Monday, January 15, 2018

Diverse Recommended Reads

All 14 branches of Whitman County Library are closed January 15 in observance of Martin Luther King Jr. Day. Access to the library’s catalog, downloadable audio and eBooks, and other online resources including Rural Heritage are available by visiting our website at www.whitco.lib.wa.us

Celebrate our differences!
In honor of Martin Luther King Jr. Day, Whitman County Library shares with you this collection of powerful novels by African American authors!


The Color Purple is a classic. It is hailed as one of the all-time 'greats' of literature, inspiring generations of readers. Set in the deep American South between the wars, it is the tale of Celie, a young black girl born into poverty and segregation. Abused by the man she calls 'father', she has two children taken away from her, is separated from her beloved sister, Nettie, and is trapped into an ugly marriage. But then she meets the glamorous Shug Avery, singer and magic-maker - a woman who has taken charge of her own destiny. Gradually, Celie discovers the power and joy of her own spirit, freeing her from her past and reuniting her with those she loves. 

A novel of breathtaking sweep and emotional power that traces three hundred years in Ghana and along the way also becomes a truly great American novel. Two half-sisters, Effia and Esi, are born into different villages in 18th century Ghana. Effia is married off to an Englishman and lives in comfort in Cape Coast Castle. Unbeknownst to Effia, her sister, Esi, is imprisoned beneath her in the castle's dungeons, sold with thousands of others into the Gold Coast's booming slave trade, and shipped off to America, where her children and grandchildren will be raised in slavery.
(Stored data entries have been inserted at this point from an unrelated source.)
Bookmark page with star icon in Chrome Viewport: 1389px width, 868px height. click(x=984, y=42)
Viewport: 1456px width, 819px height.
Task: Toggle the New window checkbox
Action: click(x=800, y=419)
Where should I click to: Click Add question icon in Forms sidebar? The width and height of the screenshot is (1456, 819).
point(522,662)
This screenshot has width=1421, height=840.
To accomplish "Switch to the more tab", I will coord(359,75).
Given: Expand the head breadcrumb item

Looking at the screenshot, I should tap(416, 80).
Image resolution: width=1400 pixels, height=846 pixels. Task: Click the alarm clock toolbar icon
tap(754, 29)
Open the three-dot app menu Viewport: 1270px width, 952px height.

One thread follows Effia's descendants through centuries of warfare in Ghana; the other follows Esi and her children into the American South and Civil War.


As Whitehead brilliantly re-creates the unique terrors for pre-Civil War Blacks, his narrative seamlessly weaves the saga of America. Cora is a slave on a cotton plantation in Georgia. Life is hellish for all the slaves but especially bad for Cora; an outcast even among her fellow Africans, she is coming into womanhood - where even greater pain awaits. In Whitehead's ingenious conception, the Underground Railroad is no mere metaphor - engineers and conductors operate a secret network of tracks and tunnels beneath the Southern soil. Cora and Caesar's first stop is South Carolina, in a city that initially seems like a haven - but masks an insidious scheme. Even worse: Ridgeway, the relentless slave catcher, is on the hunt.


The unforgettable novel of a childhood in a sleepy Southern town and the crisis of conscience that rocked it, To Kill A Mockingbird became both an instant bestseller and a critical success. It went on to win the Pulitzer Prize and was later made into an Academy Award-winning film. Compassionate, dramatic, and deeply moving, To Kill A Mockingbird takes readers to the roots of human behavior - to innocence and experience, kindness and cruelty, love and hatred, humor and pathos. Now with over 18 million copies in print and translated into forty languages, this regional story by a young Alabama woman claims universal appeal. Harper Lee always considered her book to be a simple love story. Today it is regarded as a masterpiece of American literature.